Hi everybody, this is Julien from Arcee. A lot of folks still think that fine-tuning large models is difficult and expensive. Well, in this video, I'm going to show you how you can fine-tune a stable diffusion model for literally one dollar. And we won't even write a line of code. We'll just use an off-the-shelf script from the diffusion library and advanced training techniques implemented in the PEFT library, which, as we know by now, is parameter-efficient fine-tuning. So this is pretty cool stuff. It's very efficient. Let's get to work.

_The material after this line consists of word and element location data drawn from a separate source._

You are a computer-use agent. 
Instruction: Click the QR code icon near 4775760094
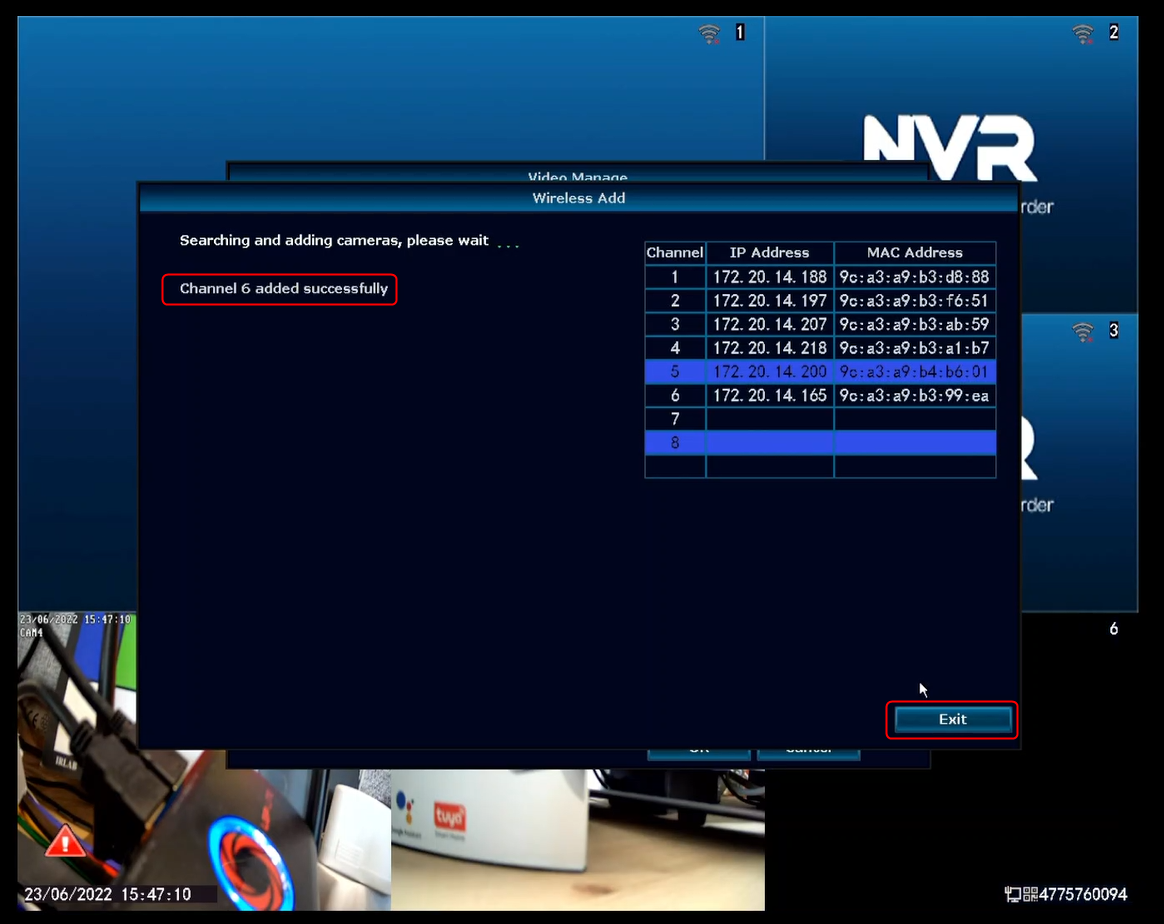coord(1031,894)
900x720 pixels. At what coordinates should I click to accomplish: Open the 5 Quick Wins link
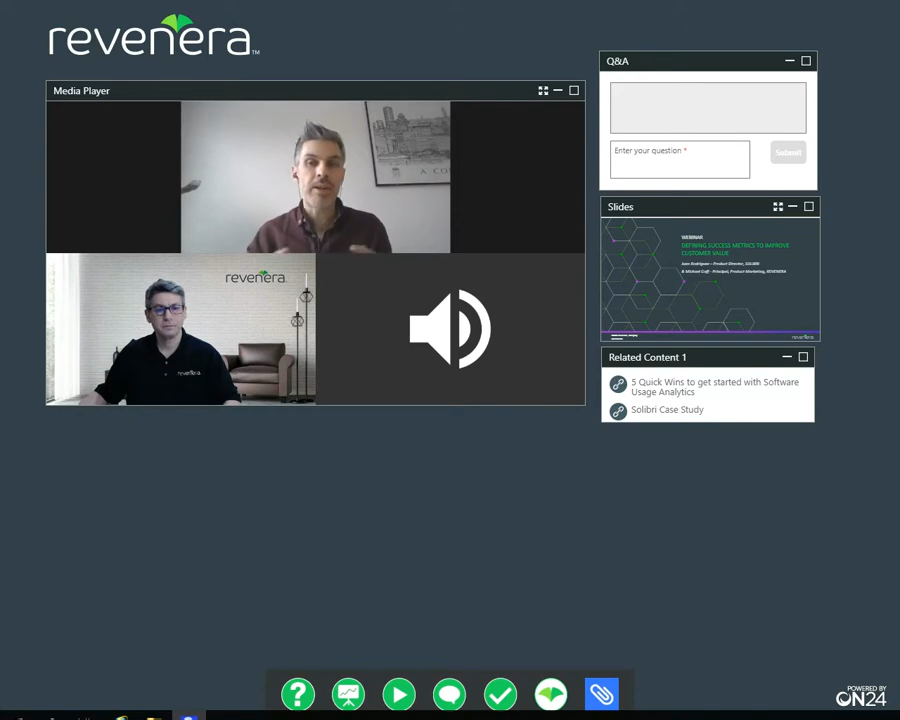[x=714, y=387]
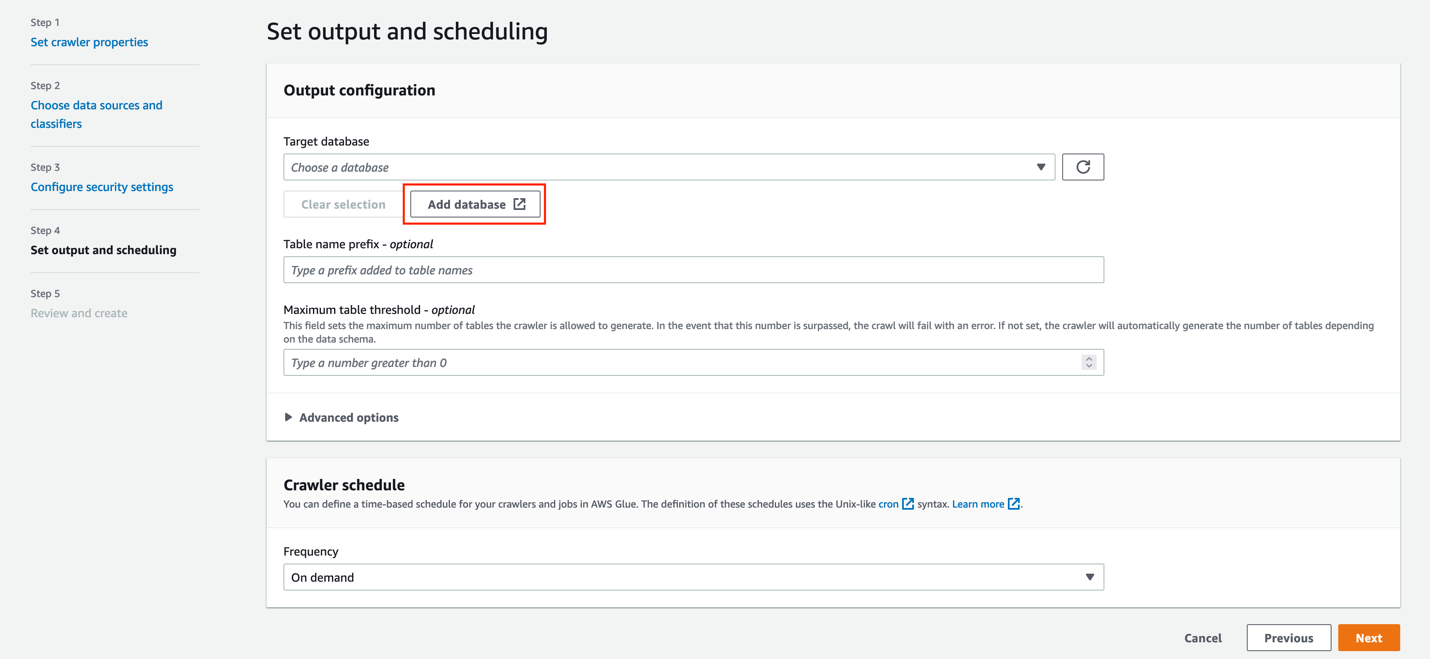
Task: Cancel the crawler setup
Action: point(1202,637)
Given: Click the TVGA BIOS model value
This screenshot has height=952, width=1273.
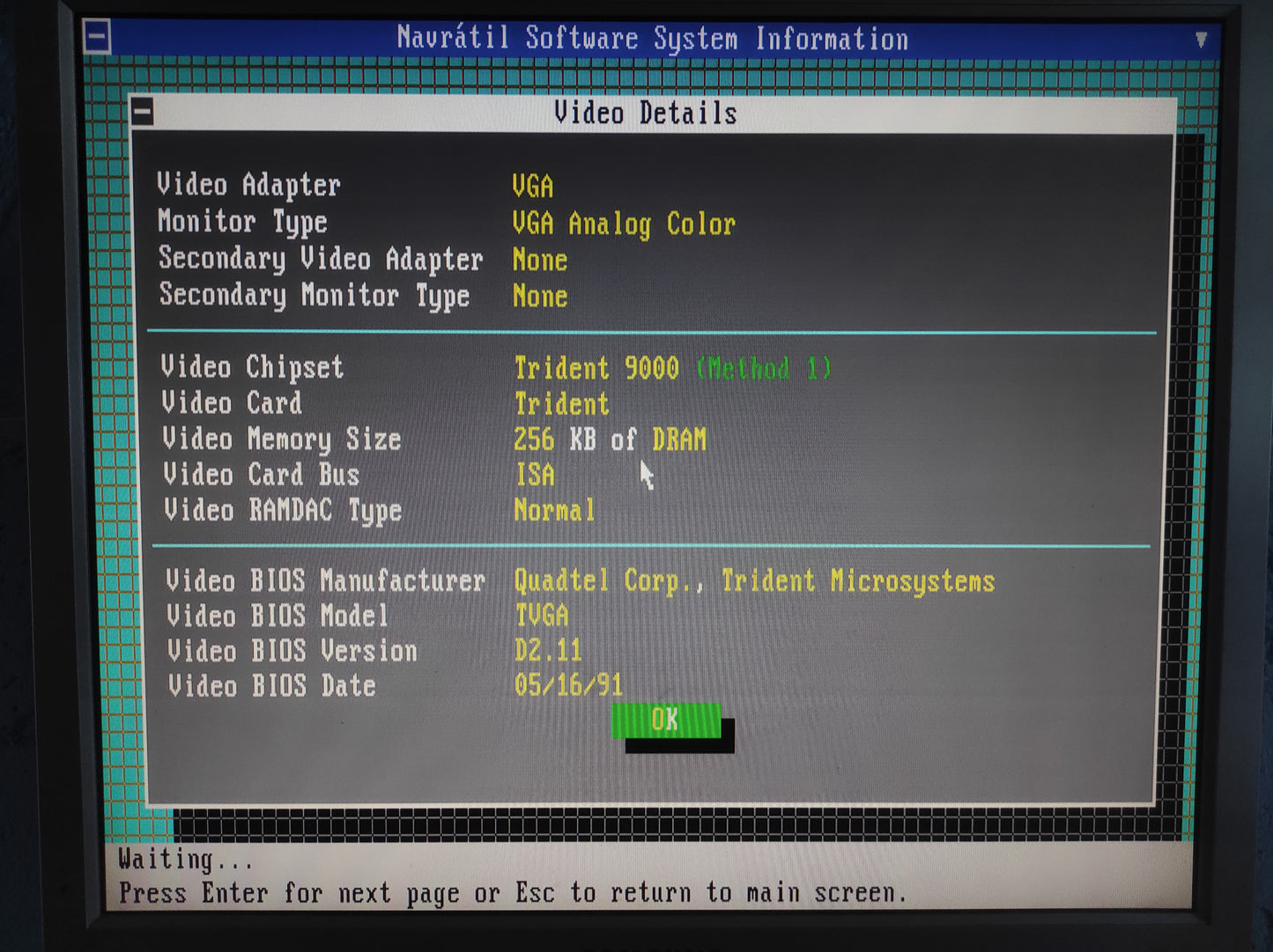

This video is based on a blog post that my colleagues wrote a little while ago, and I'll strongly encourage you to read it, of course. I will put all the links in the video description. So, in a nutshell, what we're going to do here is start from a stable diffusion model. We're going to fine-tune it on an image dataset of Pokemons, which is pretty funny. And we can do this very efficiently using a technique called LoRa, which stands for low-rank adaptation. I will explain this in a minute. In a nutshell, this technique helps us reduce the number of parameters that we actually have to fine-tune, and that definitely lowers the bar on how much infrastructure is required. Okay?
So, going with this, this is the actual script I'm going to use. Very simple. And, of course, we'll generate some Pokemons with the trained model. The model is also on the hub, so you'll be able to replicate this with your own images. That's pretty fun.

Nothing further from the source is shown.